WORK INSTRUCTIONS —
Reproduce every line of the data below verbatim.

[Word and element pointing entries]

.....

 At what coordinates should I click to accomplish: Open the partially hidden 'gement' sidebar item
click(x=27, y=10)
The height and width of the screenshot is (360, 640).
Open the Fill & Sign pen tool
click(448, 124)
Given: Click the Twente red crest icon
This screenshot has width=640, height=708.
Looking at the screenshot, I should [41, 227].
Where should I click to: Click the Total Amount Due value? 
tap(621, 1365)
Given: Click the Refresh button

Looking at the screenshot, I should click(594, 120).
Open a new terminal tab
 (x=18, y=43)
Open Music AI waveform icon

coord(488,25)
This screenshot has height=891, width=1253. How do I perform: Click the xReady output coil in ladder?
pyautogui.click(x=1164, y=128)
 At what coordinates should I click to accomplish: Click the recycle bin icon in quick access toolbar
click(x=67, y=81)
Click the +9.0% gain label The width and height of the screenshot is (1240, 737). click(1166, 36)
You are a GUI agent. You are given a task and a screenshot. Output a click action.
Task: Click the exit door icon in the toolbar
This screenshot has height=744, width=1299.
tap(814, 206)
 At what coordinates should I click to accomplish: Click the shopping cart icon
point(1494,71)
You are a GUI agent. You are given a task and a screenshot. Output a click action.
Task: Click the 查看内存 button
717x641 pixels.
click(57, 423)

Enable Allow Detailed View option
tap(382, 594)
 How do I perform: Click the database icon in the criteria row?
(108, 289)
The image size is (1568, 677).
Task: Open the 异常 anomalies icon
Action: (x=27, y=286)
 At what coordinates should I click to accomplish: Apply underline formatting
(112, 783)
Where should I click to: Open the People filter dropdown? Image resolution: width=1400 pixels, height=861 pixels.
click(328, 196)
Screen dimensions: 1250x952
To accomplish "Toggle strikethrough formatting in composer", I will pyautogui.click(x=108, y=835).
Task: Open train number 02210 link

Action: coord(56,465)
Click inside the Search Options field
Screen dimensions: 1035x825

.....

EXERCISE SOLUTION —
 At what coordinates should I click to accomplish: Open the partially hidden 'gement' sidebar item
click(x=27, y=10)
The height and width of the screenshot is (360, 640).
Open the Fill & Sign pen tool
click(448, 124)
Given: Click the Twente red crest icon
This screenshot has width=640, height=708.
Looking at the screenshot, I should [41, 227].
Where should I click to: Click the Total Amount Due value? 
tap(621, 1365)
Given: Click the Refresh button

Looking at the screenshot, I should click(594, 120).
Open a new terminal tab
 (x=18, y=43)
Open Music AI waveform icon

coord(488,25)
This screenshot has height=891, width=1253. How do I perform: Click the xReady output coil in ladder?
pyautogui.click(x=1164, y=128)
 At what coordinates should I click to accomplish: Click the recycle bin icon in quick access toolbar
click(x=67, y=81)
Click the +9.0% gain label The width and height of the screenshot is (1240, 737). click(1166, 36)
You are a GUI agent. You are given a task and a screenshot. Output a click action.
Task: Click the exit door icon in the toolbar
This screenshot has height=744, width=1299.
tap(814, 206)
 At what coordinates should I click to accomplish: Click the shopping cart icon
point(1494,71)
You are a GUI agent. You are given a task and a screenshot. Output a click action.
Task: Click the 查看内存 button
717x641 pixels.
click(57, 423)

Enable Allow Detailed View option
tap(382, 594)
 How do I perform: Click the database icon in the criteria row?
(108, 289)
The image size is (1568, 677).
Task: Open the 异常 anomalies icon
Action: (x=27, y=286)
 At what coordinates should I click to accomplish: Apply underline formatting
(112, 783)
Where should I click to: Open the People filter dropdown? Image resolution: width=1400 pixels, height=861 pixels.
click(328, 196)
Screen dimensions: 1250x952
To accomplish "Toggle strikethrough formatting in composer", I will pyautogui.click(x=108, y=835).
Task: Open train number 02210 link

Action: coord(56,465)
Click inside the Search Options field
Screen dimensions: 1035x825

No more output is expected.